Source information Block Start
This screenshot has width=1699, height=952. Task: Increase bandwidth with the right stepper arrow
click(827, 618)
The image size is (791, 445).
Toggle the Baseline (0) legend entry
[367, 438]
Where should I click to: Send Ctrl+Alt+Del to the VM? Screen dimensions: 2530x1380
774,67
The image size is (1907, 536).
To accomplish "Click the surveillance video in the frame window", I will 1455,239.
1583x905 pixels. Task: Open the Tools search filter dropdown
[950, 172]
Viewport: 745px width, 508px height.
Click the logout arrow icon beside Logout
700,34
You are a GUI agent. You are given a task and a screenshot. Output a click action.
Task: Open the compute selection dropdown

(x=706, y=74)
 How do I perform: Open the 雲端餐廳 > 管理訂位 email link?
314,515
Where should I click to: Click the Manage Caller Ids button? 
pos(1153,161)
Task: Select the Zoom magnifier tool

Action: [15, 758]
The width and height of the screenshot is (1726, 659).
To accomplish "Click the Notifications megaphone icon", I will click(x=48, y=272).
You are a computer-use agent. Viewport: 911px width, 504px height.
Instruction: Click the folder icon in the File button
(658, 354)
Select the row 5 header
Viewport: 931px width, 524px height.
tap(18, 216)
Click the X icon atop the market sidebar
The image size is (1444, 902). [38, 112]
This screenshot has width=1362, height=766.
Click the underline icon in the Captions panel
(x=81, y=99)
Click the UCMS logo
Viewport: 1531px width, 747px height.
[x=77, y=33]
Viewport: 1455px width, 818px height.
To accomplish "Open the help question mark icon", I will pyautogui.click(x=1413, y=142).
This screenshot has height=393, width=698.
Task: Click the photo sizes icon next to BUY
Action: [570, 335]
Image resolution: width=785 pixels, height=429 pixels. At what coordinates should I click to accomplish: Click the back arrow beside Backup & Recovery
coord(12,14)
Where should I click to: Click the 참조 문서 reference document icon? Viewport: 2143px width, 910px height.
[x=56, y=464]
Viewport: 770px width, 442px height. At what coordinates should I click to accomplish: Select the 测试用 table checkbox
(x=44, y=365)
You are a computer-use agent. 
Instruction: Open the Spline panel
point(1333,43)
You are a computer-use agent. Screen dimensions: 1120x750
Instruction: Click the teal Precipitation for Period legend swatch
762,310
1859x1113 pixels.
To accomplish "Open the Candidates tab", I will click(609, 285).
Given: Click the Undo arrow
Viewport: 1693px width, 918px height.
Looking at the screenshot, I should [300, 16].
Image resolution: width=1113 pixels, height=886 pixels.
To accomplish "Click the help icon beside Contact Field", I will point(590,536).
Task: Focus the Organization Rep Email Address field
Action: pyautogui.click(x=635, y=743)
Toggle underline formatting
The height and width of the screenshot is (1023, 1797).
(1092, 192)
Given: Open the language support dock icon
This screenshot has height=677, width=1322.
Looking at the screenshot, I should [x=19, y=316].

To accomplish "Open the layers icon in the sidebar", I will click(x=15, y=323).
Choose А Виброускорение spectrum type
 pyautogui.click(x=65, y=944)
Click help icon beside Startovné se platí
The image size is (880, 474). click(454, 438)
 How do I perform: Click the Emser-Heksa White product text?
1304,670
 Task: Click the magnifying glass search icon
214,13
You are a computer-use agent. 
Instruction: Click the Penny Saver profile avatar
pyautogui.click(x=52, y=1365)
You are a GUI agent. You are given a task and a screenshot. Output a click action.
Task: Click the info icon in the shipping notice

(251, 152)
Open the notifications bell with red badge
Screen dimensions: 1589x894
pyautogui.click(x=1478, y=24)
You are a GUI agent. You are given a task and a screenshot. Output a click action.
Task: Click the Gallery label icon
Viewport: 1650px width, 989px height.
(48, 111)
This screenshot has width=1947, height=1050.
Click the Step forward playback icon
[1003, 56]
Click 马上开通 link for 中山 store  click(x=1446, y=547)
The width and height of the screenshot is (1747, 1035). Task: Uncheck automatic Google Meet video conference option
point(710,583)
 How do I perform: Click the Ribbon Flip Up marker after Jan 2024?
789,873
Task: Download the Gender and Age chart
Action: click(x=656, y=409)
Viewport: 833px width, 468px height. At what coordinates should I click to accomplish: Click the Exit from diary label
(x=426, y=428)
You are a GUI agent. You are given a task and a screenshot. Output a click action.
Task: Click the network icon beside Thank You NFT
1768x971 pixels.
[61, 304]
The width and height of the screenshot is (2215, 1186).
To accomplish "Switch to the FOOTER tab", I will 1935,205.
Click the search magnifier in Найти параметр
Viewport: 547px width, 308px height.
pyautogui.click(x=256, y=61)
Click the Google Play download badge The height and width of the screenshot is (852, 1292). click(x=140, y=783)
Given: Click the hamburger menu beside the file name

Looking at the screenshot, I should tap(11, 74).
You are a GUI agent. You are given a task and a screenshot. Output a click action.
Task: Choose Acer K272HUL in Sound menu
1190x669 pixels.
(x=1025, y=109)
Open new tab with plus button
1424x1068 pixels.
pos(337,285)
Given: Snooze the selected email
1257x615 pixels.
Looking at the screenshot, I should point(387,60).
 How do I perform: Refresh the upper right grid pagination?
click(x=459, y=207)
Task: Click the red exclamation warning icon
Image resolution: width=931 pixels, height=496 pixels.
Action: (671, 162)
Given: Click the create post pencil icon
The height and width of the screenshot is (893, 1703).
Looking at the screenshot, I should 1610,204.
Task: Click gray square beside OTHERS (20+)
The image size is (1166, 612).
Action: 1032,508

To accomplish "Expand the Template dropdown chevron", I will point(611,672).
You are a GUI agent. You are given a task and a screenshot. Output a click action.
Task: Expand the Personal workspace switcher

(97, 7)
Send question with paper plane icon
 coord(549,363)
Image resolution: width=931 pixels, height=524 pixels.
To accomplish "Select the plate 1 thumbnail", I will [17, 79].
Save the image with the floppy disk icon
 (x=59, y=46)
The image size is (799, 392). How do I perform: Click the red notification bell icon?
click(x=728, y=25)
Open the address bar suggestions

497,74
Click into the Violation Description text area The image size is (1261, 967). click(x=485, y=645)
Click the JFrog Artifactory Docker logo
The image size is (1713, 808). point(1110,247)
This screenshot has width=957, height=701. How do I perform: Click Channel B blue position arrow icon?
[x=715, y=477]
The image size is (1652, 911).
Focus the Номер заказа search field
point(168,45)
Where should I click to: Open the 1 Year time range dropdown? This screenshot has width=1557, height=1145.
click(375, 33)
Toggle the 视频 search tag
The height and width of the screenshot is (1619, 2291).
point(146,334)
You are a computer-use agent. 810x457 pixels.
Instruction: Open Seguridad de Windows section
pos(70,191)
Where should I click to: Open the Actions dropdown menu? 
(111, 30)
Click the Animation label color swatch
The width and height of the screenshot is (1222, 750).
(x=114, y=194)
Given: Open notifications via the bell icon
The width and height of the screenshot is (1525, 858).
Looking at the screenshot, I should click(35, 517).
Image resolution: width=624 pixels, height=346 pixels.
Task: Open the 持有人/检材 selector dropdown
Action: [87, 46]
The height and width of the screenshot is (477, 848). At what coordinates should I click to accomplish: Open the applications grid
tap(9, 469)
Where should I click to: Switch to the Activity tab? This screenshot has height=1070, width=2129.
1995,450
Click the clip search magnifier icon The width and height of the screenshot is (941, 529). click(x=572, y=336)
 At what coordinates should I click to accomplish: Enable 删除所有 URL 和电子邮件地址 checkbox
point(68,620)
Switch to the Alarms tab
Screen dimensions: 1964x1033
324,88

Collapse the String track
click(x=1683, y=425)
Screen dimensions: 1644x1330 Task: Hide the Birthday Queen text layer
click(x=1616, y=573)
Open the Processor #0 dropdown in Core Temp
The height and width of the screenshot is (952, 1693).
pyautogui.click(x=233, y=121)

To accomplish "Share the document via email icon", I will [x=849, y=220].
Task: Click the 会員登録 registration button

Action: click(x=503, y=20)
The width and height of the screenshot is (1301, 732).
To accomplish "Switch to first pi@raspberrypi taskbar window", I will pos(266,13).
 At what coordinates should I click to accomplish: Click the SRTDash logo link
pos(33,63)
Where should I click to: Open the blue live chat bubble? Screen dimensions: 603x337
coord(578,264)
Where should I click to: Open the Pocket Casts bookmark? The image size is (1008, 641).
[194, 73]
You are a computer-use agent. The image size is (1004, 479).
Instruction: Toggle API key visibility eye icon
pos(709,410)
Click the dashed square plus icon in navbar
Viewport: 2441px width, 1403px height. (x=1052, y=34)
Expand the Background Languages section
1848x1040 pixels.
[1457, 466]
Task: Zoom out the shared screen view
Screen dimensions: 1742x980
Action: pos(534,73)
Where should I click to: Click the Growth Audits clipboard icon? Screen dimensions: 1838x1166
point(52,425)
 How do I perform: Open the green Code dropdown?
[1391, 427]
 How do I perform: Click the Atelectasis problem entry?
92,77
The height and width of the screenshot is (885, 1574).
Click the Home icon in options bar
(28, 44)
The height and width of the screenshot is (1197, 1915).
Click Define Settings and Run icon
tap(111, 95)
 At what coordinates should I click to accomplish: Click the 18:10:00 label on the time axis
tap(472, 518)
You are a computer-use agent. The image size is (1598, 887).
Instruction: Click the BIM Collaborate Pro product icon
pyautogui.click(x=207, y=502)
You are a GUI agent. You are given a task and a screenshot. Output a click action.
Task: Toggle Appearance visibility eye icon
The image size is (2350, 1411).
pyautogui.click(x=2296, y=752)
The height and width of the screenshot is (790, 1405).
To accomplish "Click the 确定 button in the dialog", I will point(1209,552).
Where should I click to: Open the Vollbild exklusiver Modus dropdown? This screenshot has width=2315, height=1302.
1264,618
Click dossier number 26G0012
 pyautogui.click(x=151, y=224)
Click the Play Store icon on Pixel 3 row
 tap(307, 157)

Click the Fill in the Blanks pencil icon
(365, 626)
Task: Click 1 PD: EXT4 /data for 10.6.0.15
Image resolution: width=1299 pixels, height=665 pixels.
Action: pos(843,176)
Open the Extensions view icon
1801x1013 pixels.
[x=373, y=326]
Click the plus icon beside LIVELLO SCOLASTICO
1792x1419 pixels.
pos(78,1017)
Source information Block End
About this task:
From the data, pick out every line that includes "computer".

Solution to this task:
You are a computer-use agent. Viewport: 911px width, 504px height.
You are a computer-use agent. 
You are a computer-use agent. Screen dimensions: 1120x750
You are a computer-use agent. 
You are a computer-use agent. 810x457 pixels.
You are a computer-use agent. The image size is (1004, 479).
You are a computer-use agent. The image size is (1598, 887).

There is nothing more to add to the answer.